В воротах столкнулся с отцом Онуфрием.
- Как там, отче? – кивнул я на завтракающих девиц за длинным столом под брезентовым навесом. – И куда их старую одежду дели?
- Сожгли, как и волосы. Могло быть и хуже, - откликнулся священник. – Почти все христианки разного толка, но это, надеюсь, поправимо. Апостольский труд мне не в тягость. Тем более что большинство говорит на языцах близких к церковно-славянскому. Разобрать можно.
- И рыжая англичанка? – удивился я.
- Нет. Рыжая как раз непонятное бормочет. Как и самая чернявая, но та хоть крестится правильно. Остальные научатся со временем.
- Откуда они родом будут?
- Насколько я понял, большинство девиц будет из Великого княжества Литовского, русского и жмудского, - стал перечислять Онуфрий. – Одна с Русского воеводства Польской короны. Одна с Рязани. Англичанка твоя и две еще мне не понять откудова. Разобрал только слова Биляр и Итиль.
- Город и река, река эта Волгой нынче называется, - пояснил я и удивился. - А говорил мусульманок нет.
- Так эта будет, как я понял, не магометанка, а язычница. Но ничего… Бог даст – окрестим и её. И остальных перекрестим. Я пока их оглашенными [Оглашенный – тот, которого огласили в храме как готового принять крещение] объявил. Матушка их Символу веры и главным молитвам научит, пока в карантине сидят.

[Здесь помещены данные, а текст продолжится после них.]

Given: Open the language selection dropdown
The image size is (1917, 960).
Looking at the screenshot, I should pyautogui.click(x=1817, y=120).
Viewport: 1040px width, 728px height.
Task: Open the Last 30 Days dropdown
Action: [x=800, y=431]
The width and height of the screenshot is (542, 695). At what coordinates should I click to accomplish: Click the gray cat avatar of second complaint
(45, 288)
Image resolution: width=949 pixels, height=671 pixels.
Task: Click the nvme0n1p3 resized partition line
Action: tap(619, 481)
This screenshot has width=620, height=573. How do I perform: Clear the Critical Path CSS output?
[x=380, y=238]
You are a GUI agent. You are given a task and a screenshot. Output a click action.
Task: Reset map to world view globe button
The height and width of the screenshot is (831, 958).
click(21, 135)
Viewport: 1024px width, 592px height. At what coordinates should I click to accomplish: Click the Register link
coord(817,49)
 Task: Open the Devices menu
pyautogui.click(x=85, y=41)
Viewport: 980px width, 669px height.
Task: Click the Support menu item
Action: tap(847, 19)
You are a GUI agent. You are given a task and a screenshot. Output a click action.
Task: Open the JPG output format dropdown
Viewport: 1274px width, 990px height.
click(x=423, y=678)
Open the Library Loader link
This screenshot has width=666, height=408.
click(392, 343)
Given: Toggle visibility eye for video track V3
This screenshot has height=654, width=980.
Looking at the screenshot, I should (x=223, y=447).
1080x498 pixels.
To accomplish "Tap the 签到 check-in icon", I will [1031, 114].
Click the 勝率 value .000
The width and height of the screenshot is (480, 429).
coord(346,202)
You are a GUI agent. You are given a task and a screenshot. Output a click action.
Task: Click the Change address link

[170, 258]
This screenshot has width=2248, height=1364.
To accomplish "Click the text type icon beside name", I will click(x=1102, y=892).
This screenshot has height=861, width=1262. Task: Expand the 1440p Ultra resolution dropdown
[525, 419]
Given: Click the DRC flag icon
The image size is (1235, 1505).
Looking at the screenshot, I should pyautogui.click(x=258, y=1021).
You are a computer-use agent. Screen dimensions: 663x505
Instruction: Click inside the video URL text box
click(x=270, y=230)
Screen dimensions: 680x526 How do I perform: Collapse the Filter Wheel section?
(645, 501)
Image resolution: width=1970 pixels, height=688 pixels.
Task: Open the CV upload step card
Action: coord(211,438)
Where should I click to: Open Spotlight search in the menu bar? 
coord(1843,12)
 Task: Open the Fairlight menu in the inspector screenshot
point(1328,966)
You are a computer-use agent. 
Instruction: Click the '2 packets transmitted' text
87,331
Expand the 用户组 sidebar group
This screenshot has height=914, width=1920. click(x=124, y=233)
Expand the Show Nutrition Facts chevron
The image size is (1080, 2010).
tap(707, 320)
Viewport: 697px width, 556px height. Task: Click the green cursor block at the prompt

- Как матушка справилась с санитарной обработкой?
Поп пожал плечами.
- Где лаской, где таской, а где и крепкой затрещиной. Не хотели с волосами расставаться. Навзрыд ревели. Но в бане отмылись с удовольствием.
««Ну, ещё бы, - подумал я, - с такими великолепно пахнущими шампунями и мягкими поролоновыми губками да без удовольствия. Это вам не щёлок с лубяным мочалом»».
- Волосы отрастут, - заметил я. – Зато вшей не будет.
- Истину глаголешь, сын мой. Но бабы – дуры, счастья своего не понимают. Сегодня пусть они в себя приходят, а вот с завтрева я их Закону божьему учить стану. Всё равно по уговору две седмицы их на огород гонять не будете.
Я кивнул, соглашаясь.
- Пошли обратно, поможешь мне с переводом, - предложил я.- А то я в церковно-славянском, да и в старорусском не силён. ««Слово о полку Игореве»» в оригинале свободно читаю, но разговорной практики ноль.
Глава 6
Девицы как раз заканчивали завтрак. Что там долго есть? Молочную рисовую кашу? Чай и тот большинство пить не стало – не привыкшие. Водичкой чистой обошлись.
Анкету кадровую я заранее составил и растиражировал в своём осевом времени, для чего купил в московскую квартиру портативный ксерокс.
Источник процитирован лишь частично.